What to produce
Include in the output the line containing "Navigate to the Plugins section" and each subsequent line of the records, through the end, transcribed exactly. Add nothing else.

──────── Information given

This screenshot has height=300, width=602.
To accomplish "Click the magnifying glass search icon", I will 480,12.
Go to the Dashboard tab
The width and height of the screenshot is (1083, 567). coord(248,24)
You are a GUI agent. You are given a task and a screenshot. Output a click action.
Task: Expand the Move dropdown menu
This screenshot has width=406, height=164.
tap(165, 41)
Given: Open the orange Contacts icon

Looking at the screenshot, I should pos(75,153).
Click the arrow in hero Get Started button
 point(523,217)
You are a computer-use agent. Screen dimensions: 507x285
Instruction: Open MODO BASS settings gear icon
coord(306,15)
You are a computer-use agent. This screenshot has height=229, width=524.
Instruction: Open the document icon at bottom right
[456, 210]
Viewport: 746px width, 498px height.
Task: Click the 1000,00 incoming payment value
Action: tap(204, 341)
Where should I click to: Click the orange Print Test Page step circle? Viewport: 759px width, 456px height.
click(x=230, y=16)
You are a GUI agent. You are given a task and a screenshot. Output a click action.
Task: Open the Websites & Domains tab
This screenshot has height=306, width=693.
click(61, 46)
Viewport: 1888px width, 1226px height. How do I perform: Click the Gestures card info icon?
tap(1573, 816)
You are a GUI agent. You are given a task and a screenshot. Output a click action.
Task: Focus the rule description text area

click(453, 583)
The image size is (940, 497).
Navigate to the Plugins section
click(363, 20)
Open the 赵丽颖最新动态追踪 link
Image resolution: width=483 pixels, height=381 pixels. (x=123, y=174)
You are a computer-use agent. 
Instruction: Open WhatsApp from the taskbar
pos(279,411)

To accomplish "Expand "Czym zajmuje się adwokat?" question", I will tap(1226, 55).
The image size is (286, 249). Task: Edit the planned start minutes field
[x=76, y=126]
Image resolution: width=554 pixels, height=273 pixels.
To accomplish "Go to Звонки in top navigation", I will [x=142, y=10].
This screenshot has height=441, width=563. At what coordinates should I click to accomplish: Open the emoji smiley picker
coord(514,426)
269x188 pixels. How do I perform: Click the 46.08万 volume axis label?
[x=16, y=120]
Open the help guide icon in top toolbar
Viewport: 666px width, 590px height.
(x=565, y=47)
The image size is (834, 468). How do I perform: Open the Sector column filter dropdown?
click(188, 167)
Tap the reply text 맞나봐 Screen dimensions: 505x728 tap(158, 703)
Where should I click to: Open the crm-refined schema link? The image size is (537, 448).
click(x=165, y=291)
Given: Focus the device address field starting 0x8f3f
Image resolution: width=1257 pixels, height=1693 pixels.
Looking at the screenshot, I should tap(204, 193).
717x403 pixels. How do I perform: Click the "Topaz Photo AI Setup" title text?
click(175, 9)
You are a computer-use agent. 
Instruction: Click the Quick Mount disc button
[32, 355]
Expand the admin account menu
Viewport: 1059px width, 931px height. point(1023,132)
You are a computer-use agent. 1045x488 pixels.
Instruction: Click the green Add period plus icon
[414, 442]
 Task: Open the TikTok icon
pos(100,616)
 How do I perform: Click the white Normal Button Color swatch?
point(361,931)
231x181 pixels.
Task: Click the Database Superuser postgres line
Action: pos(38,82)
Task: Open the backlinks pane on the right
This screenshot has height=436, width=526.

────────────────

Reply
Navigate to the Plugins section
click(363, 20)
Open the 赵丽颖最新动态追踪 link
Image resolution: width=483 pixels, height=381 pixels. (x=123, y=174)
You are a computer-use agent. 
Instruction: Open WhatsApp from the taskbar
pos(279,411)

To accomplish "Expand "Czym zajmuje się adwokat?" question", I will tap(1226, 55).
The image size is (286, 249). Task: Edit the planned start minutes field
[x=76, y=126]
Image resolution: width=554 pixels, height=273 pixels.
To accomplish "Go to Звонки in top navigation", I will [x=142, y=10].
This screenshot has height=441, width=563. At what coordinates should I click to accomplish: Open the emoji smiley picker
coord(514,426)
269x188 pixels. How do I perform: Click the 46.08万 volume axis label?
[x=16, y=120]
Open the help guide icon in top toolbar
Viewport: 666px width, 590px height.
(x=565, y=47)
The image size is (834, 468). How do I perform: Open the Sector column filter dropdown?
click(188, 167)
Tap the reply text 맞나봐 Screen dimensions: 505x728 tap(158, 703)
Where should I click to: Open the crm-refined schema link? The image size is (537, 448).
click(x=165, y=291)
Given: Focus the device address field starting 0x8f3f
Image resolution: width=1257 pixels, height=1693 pixels.
Looking at the screenshot, I should tap(204, 193).
717x403 pixels. How do I perform: Click the "Topaz Photo AI Setup" title text?
click(175, 9)
You are a computer-use agent. 
Instruction: Click the Quick Mount disc button
[32, 355]
Expand the admin account menu
Viewport: 1059px width, 931px height. point(1023,132)
You are a computer-use agent. 1045x488 pixels.
Instruction: Click the green Add period plus icon
[414, 442]
 Task: Open the TikTok icon
pos(100,616)
 How do I perform: Click the white Normal Button Color swatch?
point(361,931)
231x181 pixels.
Task: Click the Database Superuser postgres line
Action: pos(38,82)
Task: Open the backlinks pane on the right
This screenshot has height=436, width=526.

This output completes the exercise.